## Action item
Starting at the line that contains "How do I perform: Expand", write out every line to the end of the records below exactly, and leave out the pictures.

[Saved entries]
---+---
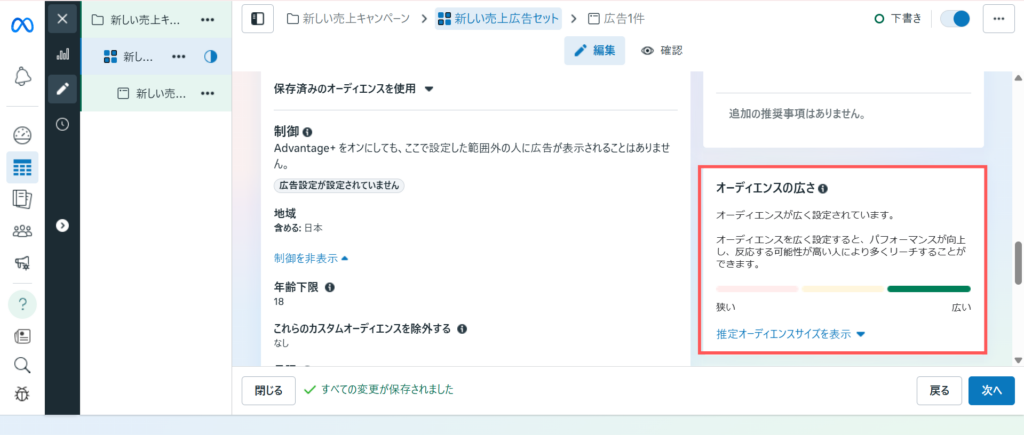Click the audience breadth meter bar

[843, 289]
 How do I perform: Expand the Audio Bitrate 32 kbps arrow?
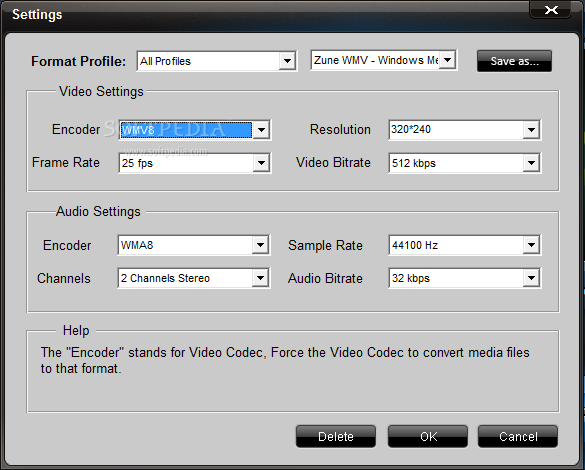531,278
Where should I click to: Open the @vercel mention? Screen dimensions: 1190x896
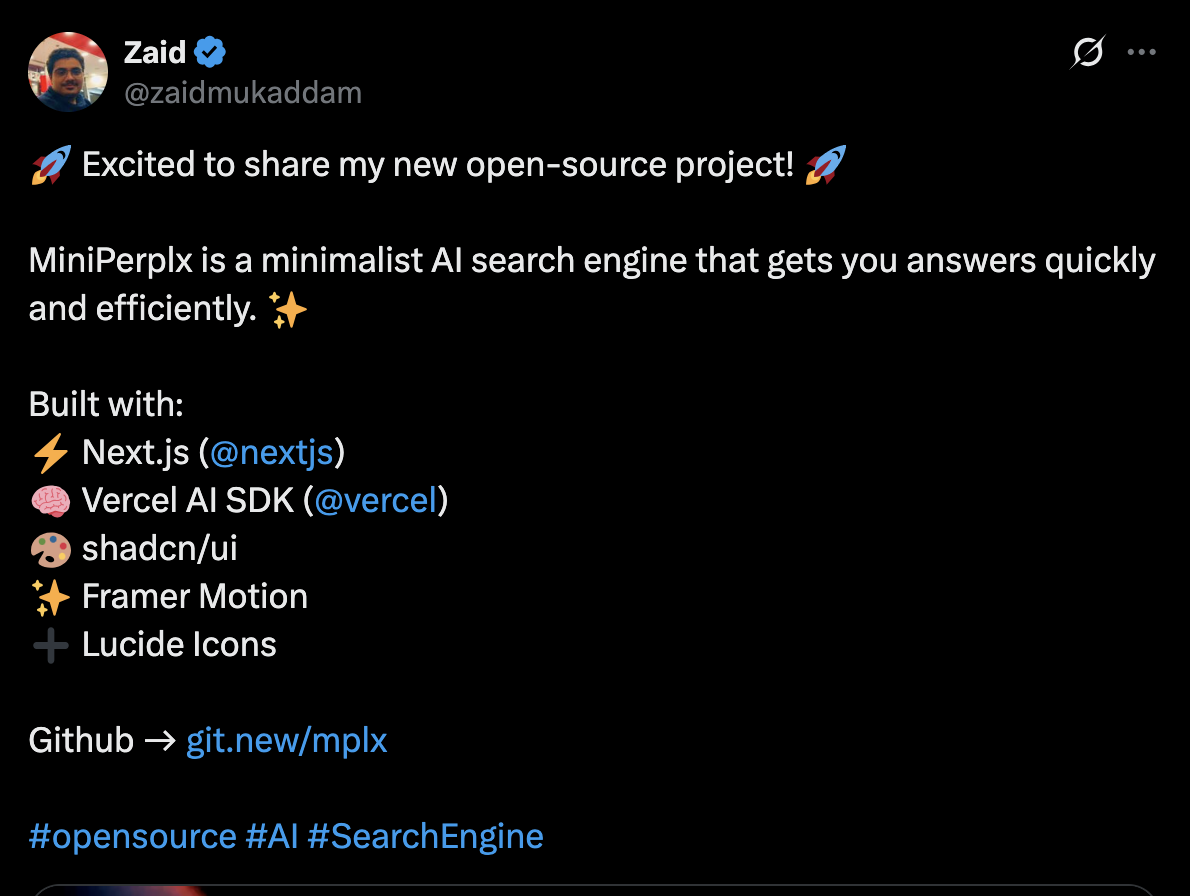tap(376, 500)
---+---
## Output for this exercise
 How do I perform: Expand the Audio Bitrate 32 kbps arrow?
531,278
Where should I click to: Open the @vercel mention? Screen dimensions: 1190x896
tap(376, 500)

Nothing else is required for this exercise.